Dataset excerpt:
— start —

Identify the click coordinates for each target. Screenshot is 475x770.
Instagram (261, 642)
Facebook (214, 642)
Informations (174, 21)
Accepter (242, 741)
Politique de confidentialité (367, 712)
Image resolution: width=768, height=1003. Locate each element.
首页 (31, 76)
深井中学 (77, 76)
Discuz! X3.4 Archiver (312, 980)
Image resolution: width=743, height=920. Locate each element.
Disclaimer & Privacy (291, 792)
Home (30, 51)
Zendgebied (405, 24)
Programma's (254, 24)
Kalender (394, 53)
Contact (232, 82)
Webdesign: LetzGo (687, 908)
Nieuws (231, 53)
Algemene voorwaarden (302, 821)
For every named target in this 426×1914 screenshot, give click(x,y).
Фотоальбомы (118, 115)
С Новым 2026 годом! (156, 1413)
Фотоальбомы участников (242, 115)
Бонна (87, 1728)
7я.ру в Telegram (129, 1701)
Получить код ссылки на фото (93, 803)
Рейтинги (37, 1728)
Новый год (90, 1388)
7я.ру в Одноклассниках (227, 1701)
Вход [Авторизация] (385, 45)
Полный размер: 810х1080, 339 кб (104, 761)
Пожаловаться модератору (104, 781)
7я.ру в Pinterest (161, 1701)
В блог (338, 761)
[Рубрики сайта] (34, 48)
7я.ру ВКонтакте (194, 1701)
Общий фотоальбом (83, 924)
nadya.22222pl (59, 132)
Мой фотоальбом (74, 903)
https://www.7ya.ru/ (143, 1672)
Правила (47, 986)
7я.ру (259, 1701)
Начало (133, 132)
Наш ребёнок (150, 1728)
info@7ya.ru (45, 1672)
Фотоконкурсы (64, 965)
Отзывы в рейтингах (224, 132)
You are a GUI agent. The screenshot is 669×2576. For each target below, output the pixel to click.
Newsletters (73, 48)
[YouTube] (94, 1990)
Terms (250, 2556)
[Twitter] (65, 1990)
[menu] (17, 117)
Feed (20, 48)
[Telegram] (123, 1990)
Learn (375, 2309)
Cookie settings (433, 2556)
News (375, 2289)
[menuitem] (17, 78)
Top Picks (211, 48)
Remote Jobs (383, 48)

— end —

Copy every line of the records above character for character, from the first line through the last.

Identify the click coordinates for each target. Screenshot is 475x770.
Instagram (261, 642)
Facebook (214, 642)
Informations (174, 21)
Accepter (242, 741)
Politique de confidentialité (367, 712)
Image resolution: width=768, height=1003. Locate each element.
首页 (31, 76)
深井中学 (77, 76)
Discuz! X3.4 Archiver (312, 980)
Image resolution: width=743, height=920. Locate each element.
Disclaimer & Privacy (291, 792)
Home (30, 51)
Zendgebied (405, 24)
Programma's (254, 24)
Kalender (394, 53)
Contact (232, 82)
Webdesign: LetzGo (687, 908)
Nieuws (231, 53)
Algemene voorwaarden (302, 821)
For every named target in this 426×1914 screenshot, give click(x,y).
Фотоальбомы (118, 115)
С Новым 2026 годом! (156, 1413)
Фотоальбомы участников (242, 115)
Бонна (87, 1728)
7я.ру в Telegram (129, 1701)
Получить код ссылки на фото (93, 803)
Рейтинги (37, 1728)
Новый год (90, 1388)
7я.ру в Одноклассниках (227, 1701)
Вход [Авторизация] (385, 45)
Полный размер: 810х1080, 339 кб (104, 761)
Пожаловаться модератору (104, 781)
7я.ру в Pinterest (161, 1701)
В блог (338, 761)
[Рубрики сайта] (34, 48)
7я.ру ВКонтакте (194, 1701)
Общий фотоальбом (83, 924)
nadya.22222pl (59, 132)
Мой фотоальбом (74, 903)
https://www.7ya.ru/ (143, 1672)
Правила (47, 986)
7я.ру (259, 1701)
Начало (133, 132)
Наш ребёнок (150, 1728)
info@7ya.ru (45, 1672)
Фотоконкурсы (64, 965)
Отзывы в рейтингах (224, 132)
You are a GUI agent. The screenshot is 669×2576. For each target below, output the pixel to click.
Newsletters (73, 48)
[YouTube] (94, 1990)
Terms (250, 2556)
[Twitter] (65, 1990)
[menu] (17, 117)
Feed (20, 48)
[Telegram] (123, 1990)
Learn (375, 2309)
Cookie settings (433, 2556)
News (375, 2289)
[menuitem] (17, 78)
Top Picks (211, 48)
Remote Jobs (383, 48)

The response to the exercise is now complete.